Lecture 10/31/2001 - Marriage, Family and Work
Two ideas – myth of separate worlds. - Intersection of
Family work is invaluable to the entire economic system. Without workers being cared for by family, there would be no work. Likewise the economy impacts on the institution of family in numerous ways: the amount of its resources (income, time, childcare)
The ideology of separate spheres – men in the public sphere; women in private sphere doesn’t exist anymore – certainly didn’t exist for many women.
With the advent of industrialization, things began to change. New forms of technology and the promise of new financial opportunities and a good living drew people away from the farms and into cities and factories where they could earn wages for their work. Many of the first factory workers were actually women. But as factory work came to be seen less as a peripheral activity and more as the primary feature of the new economy, men took control of this new source of income, power and prestige.

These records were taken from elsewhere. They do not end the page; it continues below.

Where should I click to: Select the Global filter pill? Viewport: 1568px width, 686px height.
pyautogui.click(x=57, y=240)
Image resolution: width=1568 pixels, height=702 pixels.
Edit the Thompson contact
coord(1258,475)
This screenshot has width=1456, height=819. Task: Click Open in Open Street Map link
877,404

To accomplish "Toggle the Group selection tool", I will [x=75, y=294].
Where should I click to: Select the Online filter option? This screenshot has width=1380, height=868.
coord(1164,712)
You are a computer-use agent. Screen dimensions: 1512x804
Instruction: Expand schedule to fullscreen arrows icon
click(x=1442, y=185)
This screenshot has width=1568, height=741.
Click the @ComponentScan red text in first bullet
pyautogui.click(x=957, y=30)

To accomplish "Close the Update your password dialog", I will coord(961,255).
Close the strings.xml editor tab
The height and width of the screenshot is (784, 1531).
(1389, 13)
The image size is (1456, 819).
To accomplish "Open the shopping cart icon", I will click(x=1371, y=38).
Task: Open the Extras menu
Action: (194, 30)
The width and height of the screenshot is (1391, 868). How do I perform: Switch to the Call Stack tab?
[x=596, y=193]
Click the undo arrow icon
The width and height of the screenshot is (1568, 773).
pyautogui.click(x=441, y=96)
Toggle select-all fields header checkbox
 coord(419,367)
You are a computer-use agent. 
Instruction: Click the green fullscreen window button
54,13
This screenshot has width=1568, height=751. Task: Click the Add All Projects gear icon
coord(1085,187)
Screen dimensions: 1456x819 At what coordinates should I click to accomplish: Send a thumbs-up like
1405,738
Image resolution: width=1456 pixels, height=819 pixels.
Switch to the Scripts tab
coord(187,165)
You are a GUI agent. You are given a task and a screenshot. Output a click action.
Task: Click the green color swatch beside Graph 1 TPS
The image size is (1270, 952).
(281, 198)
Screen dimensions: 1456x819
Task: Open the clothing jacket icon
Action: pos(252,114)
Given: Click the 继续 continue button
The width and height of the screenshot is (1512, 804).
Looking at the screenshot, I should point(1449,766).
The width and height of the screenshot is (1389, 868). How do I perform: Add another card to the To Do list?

Industrialization relieved men of much of their domestic labor duties. And women no longer found themselves involved in the day-today supervision of the family’s business as they had once been. Instead they were consigned to the only domestic responsibilities that remained the care and nurturing of children and the maintenance of the household. Since this work was unpaid and since visible goods were no longer being produced at home, women quickly found their work devalued in the emerging industrial economy.
The good provider role as a specialized male role emerged around the 1830s with the rise of the market-based industrial economy and "officially" ended in 1980 when the US Census declared that a male was not automatically assumed to be the head of the household.
In the first decades of industrialization, the divergence between men’s and women’s labor resulted in the ideology of separate spheres. Women’s place was in the home (the "private;’ sphere); men’s was in the work world outside the home (the "public" sphere). This ideal fostered the belief that men and women were naturally predisposed to different pursuits.
Women - natural weakness and frailty - too weak for the dog-eat-dog life of the competitive labor force.
Men - naturally, strict, aggressive, calculating, rational and bold - a perfect fit for the demands of the marketplace.
The reality of American family life has never quite fit this image. At the turn of the century 120,000 children - some as young as 11 - worked in PA coal mines and factories - children 1/4 of all workers in southern textile.
Women - By 1900 one-fifth of American women worked outside the home.
In 1880 73% of black single women and 35% of black married women reported paid jobs.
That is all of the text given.